The Irishman, 43, whose goal is to cure paralysis, gave a speech about the intersection between human beings and technology – how humans can not only use technology to regain function, but also to improve it.
Mr Pollock became blind when he was 22 but did not allow his disability to hinder his dreams of becoming an athlete, running marathons across the Gobi Desert with a sighted partner.
In 2009 he was part of a team that trekked 770 kilometres to the South Pole, becoming the first blind man to do so.
But a year later, only weeks before his wedding, Mr Pollock fell from an open window, injuring his spine and becoming paralysed from the hip down.
“Friends who found me thought I was dead. Doctors in intensive care suspected I was going to die.
“I fractured my skull, had three bleeds in my brain and had a mass of internal injuries and couldn’t feel anything below my hip,” he said.
“I lost my sight in 1998 and I was trying to understand how I should respond to that challenge.
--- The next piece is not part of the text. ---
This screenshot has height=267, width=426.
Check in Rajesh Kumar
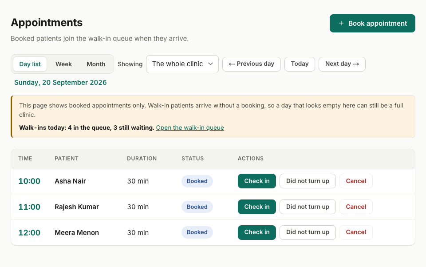click(x=257, y=207)
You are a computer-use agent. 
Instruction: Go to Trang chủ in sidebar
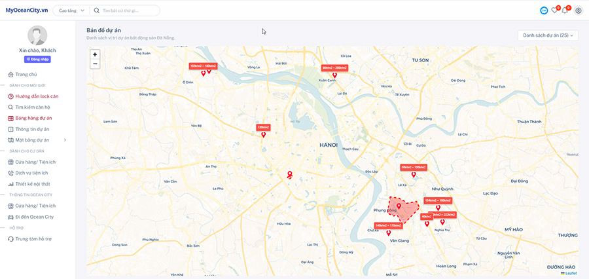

When I had my spinal cord injury, I thought how should I face this double challenge?
“There simply is no cure. The choices for people in wheelchairs are not there.
“The end game of the story is that you have an accident, with particular damage to your spinal cord, you end up in a wheelchair and that is where you stay.”
But science and technology could change that, he said.
“When you acquire a disability it changes your identity entirely. On the one hand, I had to accept a wheelchair as does everyone who is in a wheelchair. But technology and different disciplines are providing hope that things may be different.”
Mr Pollock is a founding member of The Druids Collective, an initiative that pairs investors with start-ups to allow such technology to move out of laboratories and into the mainstream.
His dream is to walk again and he has turned to Olivier Oullier, president of Emotiv, to fulfil it.
Emotiv, a bio-informatics and technology company, is developing mobile and wearable, personalised technology that uses brain signals to direct function.
On Saturday, the forum was shown a video of Mr Pollock being strapped into robotic legs and trying to walk.
“It’s a very advanced piece of technology and to stand upright feels psychologically and mentally better.
“I feel squashed in the chair but feel stretched out and level with everyone when standing,” he said.
Prof Oullier began mapping Mr Pollock’s neural activity five years ago to study how he was able to stay motivated when many with his disability gave up.
“Mark is obsessed with walking again. Beyond the motivation, there is the motor function,” Prof Oullier said.
“His obsession with walking again morphed into ‘I want to cure paralysis’.”
Prof Oullier is working on technology that will replace legs or hands and add greater function.
“I am working with students who created a robotic hand, but the hand can do more than a normal hand. The hand is more powerful than a normal hand and opens more possibilities,” he said.
“It could very well be that robotic legs, thanks to stimulation, will allow Mark to walk. But in the near future he might even be able to jump, and higher than other people.”